The second class of people, whom I will call the underclass, used to be able to keep their life in order because of fixed social norms that told them how to behave. Examples: Boys play with toy guns; girls play with dolls. Clean up your plate. Don’t spend more money than you have in the bank. Always tell the truth. Working hard will get you ahead in life. Boys open doors for girls—etc., etc. Those simple rules have given way to relativeness, inclusiveness, diversity, affirmative action, and other varieties of political correctness.

The more fortunate, whom I will call the upper-class, have been able to keep these norms intact for the most part in their social lives; but they have come to espouse liberalized, “progressive,” allowances that disavow the old-fashioned admonitions. Now, so they say, “anything goes;” but…they still teach their own children to avoid these destructive ways of thinking and living. Out-of-wedlock pregnancies are rare in the upper-class; drug use is slight; and dropping out of high school is anathema.

This upper-class of citizens is the one that determines the mores of the society via their control of the media, the universities, and the judiciary. This class has developed an “enhanced morality” that can promulgate a free-living life style for anyone who wants it while, at the same time, preserving a chaste and self-controlled mystique for themselves. This class is the “strong,” as named by Reno.

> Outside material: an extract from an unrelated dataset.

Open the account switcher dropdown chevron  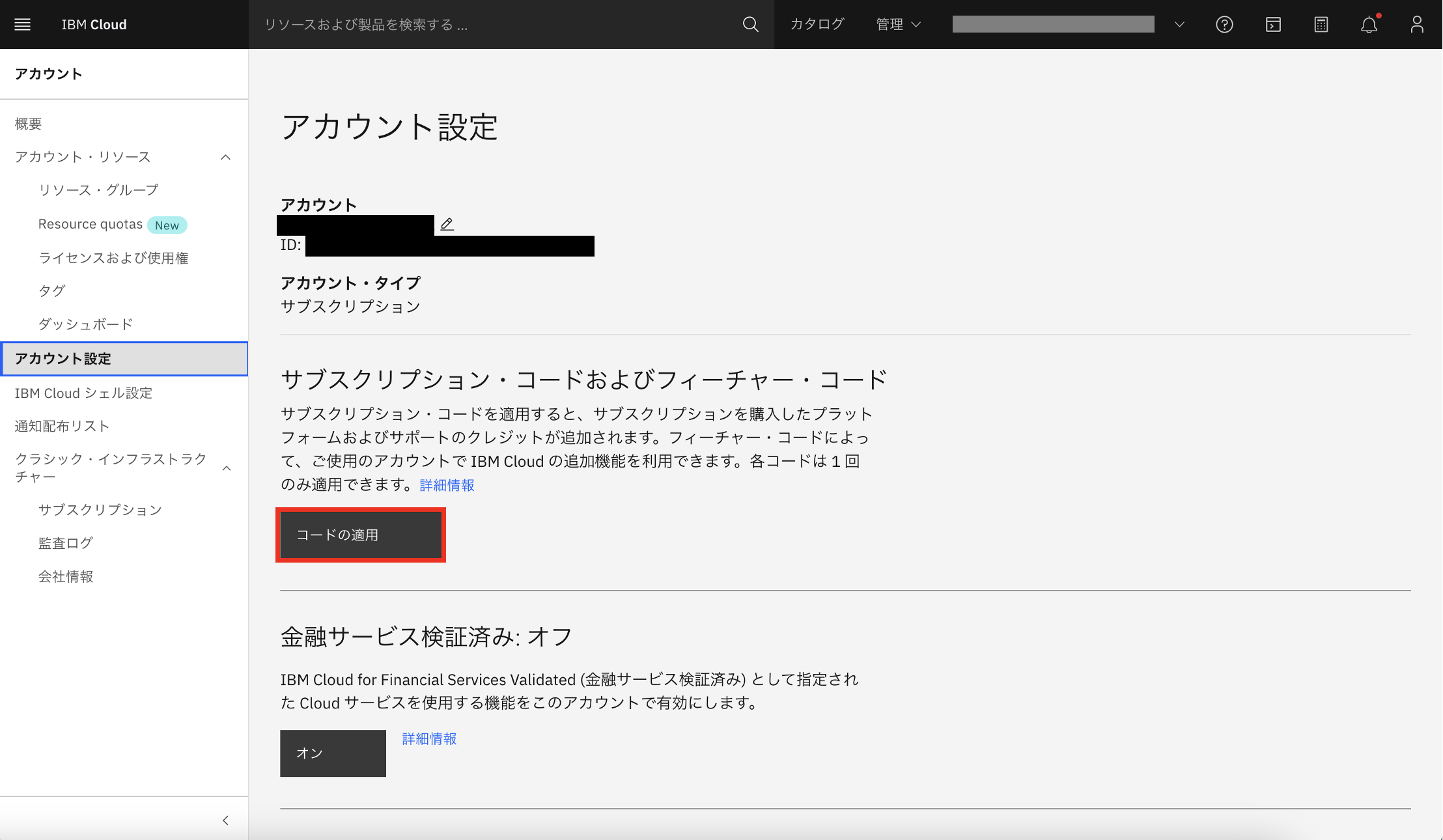(1179, 25)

The underclass, i.e., the “weak,” in the words of Reno, needs social and moral structure in order to avoid chaos in their personal and social lives. But…that structure is missing from our politically correct society. Our dominant culture refuses to meet this need. Indeed, it rejects it root-and-branch, consistently treating clear moral strictures with suspicion, seeing them as dangerous regressions back into Middle Ages morality.

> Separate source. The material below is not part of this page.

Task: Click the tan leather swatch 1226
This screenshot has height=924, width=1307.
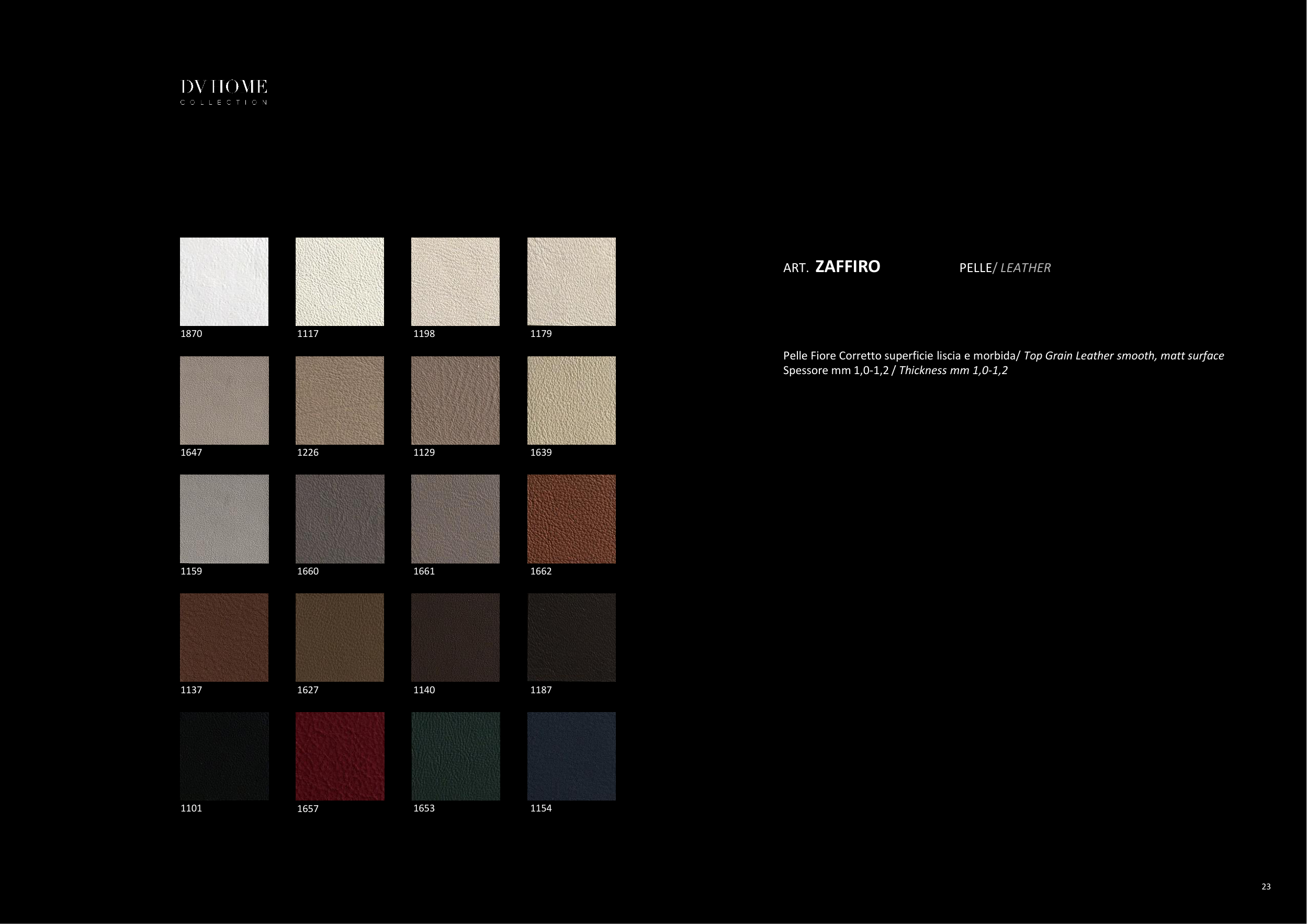Action: 339,400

I believe we will never get out of this conundrum until we get back to Christian principles as a society. Only Christ has the answer. Other religions fail to produce the goods that Christ can offer. Islam produces violence. Eastern religions fail the give personal significance, which is the source of human dignity. Atheism and western-style philosophy only lead to nihilism and its complete lack of human fulfillment. Christ is the answer.

Our way out of this morass of cultural relativeness is not better politicians, academics, economists, and other people planners. Our only hope is that our people (and especially our young people) will not retreat into a materialistic, self-seeking, behavior pattern, that idolizes sex and selfishness. We need real cultural and religious leaders who put Christ at the forefront of their life efforts. These kinds of people will never come out of our present “progressive” culture that only sees quick fixes to our social and cultural problems. We must get at the root causes of our social deterioration before any lasting correction can be obtained. The cure can only be found in Christ.

It must be noted that there is a subset of young people in America who come from the upper-class, but who have co-opted the morals and values of the under-class. You can read about these young people in an article in Imprimis about Sex at Harvard and in a book by Christian Smith, Souls in Transition. I wrote a review of this book on 4/10/2012; and if you are interested in this subject, you can access that review in the list of my blog posts.